This application is further supported by the affidavit of the said Stephen Anditi.
 The application is grounded on the main fact that while this Court is seized of the application dated 6th May 2020, the 1st and 2nd respondents initiated execution proceedings against the 1st applicant’s stated account and obtained a Decree Nisi for garnishment of the account in the sum of Shs.38,903,116.60 from the Employment and Labour relations Court at Nakuru which is the exact same subject matter of the application pending before this Court. The Employment and Labour Court had directed the Garnishee to appear in court on 2nd June 2020 to show cause why the Decree Nisi should not be made absolute.
 The applicants further stated that the effect of the execution is to freeze all monies in the 1st applicant’s bank account causing unnecessary hardship to the 1st applicant’s operations as it is unable to undertake any transactions in relation to the account. That unless this Court intervenes, public funds will be irrecoverably lost to the 1st and 2nd respondents and lead to undermining this Court’s judicial authority and integrity and it is necessary to preserve the substratum of both the application dated 6th May 2020, the substantive appeal and the directions made by this Court’s Honourable Deputy Registrar on 18th May 2020.
 The submissions filed on 7th May 2020 on behalf of the applicants address three issues – jurisdiction of this Court to entertain appeals in respect of judgments of the Employment and Labour Relations Court on two constitutional proceedings as well as the legality of the appeal judgment in a case where the Court of Appeal acted without jurisdiction contrary to Article 164(3) of the Constitution; the discretionary power of this Court to grant leave to parties to file an appeal out of time and the power, even duty of this Court to preserve the subject matter of such an appeal.
 The applicants ask the Court to take into consideration certain factors which they deem relevant. These are: that the grave miscarriage of justice occasioned to the applicants by the appeal judgment, the impending execution proceedings of a decree of the Court of Appeal in the sum of Shs.38,903,116.60 which the applicants contend was rendered without jurisdiction will, unless arrested, render the intended appeal academic as per the principles in Moi High School Kabarak & Another vs Malcolm Bell; that this is in an appropriate case where the Court should exercise its discretion and grant the order for leave to file an appeal out of time taking into account the principles in Nicholas Kiptoo Arap Korir Salat vs Independent Electoral and Boundaries Commission & 7 others  eKLR.

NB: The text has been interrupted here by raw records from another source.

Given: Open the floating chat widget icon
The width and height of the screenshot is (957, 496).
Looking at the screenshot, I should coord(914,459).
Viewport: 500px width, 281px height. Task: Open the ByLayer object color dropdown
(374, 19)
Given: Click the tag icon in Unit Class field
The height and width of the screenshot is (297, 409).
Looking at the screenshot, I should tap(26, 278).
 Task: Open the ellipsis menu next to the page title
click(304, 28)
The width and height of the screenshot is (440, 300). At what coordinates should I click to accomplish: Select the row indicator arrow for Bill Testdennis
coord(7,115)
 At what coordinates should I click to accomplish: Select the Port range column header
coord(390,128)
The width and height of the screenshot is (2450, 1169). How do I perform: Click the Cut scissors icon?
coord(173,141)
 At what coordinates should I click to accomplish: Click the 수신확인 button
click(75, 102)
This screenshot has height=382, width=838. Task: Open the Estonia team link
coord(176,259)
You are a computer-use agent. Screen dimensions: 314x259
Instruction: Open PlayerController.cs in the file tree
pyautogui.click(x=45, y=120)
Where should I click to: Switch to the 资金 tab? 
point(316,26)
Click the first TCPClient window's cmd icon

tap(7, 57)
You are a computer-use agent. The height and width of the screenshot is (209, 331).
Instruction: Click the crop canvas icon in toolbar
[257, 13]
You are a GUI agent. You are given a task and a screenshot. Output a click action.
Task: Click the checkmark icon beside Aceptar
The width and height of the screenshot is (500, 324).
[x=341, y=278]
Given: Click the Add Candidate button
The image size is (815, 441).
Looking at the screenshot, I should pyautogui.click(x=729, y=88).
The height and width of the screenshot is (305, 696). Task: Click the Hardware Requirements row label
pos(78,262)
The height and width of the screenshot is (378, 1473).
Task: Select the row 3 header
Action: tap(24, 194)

 The applicants submit that the matter raises constitutional issues in relation to the appeal falling squarely within Article 163(4)(a) of the Constitution. These issues relate to the jurisdiction of the Court of Appeal in which it expanded the scope of its decision beyond the single issue of res judicata raised since the ELRC never heard or determined the dispute beyond the issue of res judicata and the applicants non derogable right to a fair hearing under Articles 50(1) and 25(c) and to equal protection and benefit of the law under Article 27 of the Constitution.
 On the prayer for stay, the applicants indicate that this is a proper case for which the prayer should be granted as the appeal is arguable and not frivolous in light of the constitutional questions raised. They proceed to argue that if the orders are not granted, the 1st applicant will suffer substantial losses because it will be required to expend public funds to satisfy the decretal sums amounting to Shs.38,903,116.60 in favour of the 1st and 2nd respondents.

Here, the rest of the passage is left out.